• **EXERCISE PROMPT**
Whenever the word "will" appears in a line of the data below, copy that line.

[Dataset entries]
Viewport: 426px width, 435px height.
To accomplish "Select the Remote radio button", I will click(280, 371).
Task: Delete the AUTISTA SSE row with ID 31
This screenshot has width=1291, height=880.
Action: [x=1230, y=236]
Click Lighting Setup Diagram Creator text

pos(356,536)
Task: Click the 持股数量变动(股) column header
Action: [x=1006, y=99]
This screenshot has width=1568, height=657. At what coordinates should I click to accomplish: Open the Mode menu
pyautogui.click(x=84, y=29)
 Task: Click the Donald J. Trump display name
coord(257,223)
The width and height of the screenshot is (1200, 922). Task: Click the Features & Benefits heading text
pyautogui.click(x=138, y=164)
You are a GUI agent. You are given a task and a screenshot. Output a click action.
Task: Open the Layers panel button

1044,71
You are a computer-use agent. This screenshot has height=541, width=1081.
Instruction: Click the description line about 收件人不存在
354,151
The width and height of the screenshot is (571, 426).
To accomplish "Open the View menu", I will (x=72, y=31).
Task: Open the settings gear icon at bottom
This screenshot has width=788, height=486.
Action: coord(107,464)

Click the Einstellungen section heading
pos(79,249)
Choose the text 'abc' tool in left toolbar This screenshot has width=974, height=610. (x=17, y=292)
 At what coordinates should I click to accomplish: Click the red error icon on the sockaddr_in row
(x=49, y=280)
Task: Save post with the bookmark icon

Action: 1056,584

• **WRITTEN REPLY**
To accomplish "Select the Remote radio button", I will click(280, 371).
To accomplish "Open the View menu", I will (x=72, y=31).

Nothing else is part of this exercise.